§ **DIRECTIONS**: From the entries below, retype only the lines from the one with "1064x679 pixels. How" through the one with "Task: Open the bug report icon in header", exactly as written.

§ **RECORDS PROVIDED**:
+ + + + +

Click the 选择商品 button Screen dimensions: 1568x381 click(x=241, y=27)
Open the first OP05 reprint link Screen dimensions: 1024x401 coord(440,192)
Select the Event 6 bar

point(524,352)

+ + + + +

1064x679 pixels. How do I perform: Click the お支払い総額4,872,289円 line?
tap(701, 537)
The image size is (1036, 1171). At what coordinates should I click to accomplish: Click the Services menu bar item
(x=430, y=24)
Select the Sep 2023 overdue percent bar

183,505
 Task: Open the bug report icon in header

+ + + + +

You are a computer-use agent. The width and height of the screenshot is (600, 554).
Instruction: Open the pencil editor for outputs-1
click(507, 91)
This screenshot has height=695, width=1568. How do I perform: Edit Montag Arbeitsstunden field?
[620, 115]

+ + + + +

§ **SOLUTION TO THE EXERCISE**:
1064x679 pixels. How do I perform: Click the お支払い総額4,872,289円 line?
tap(701, 537)
The image size is (1036, 1171). At what coordinates should I click to accomplish: Click the Services menu bar item
(x=430, y=24)
Select the Sep 2023 overdue percent bar

183,505
 Task: Open the bug report icon in header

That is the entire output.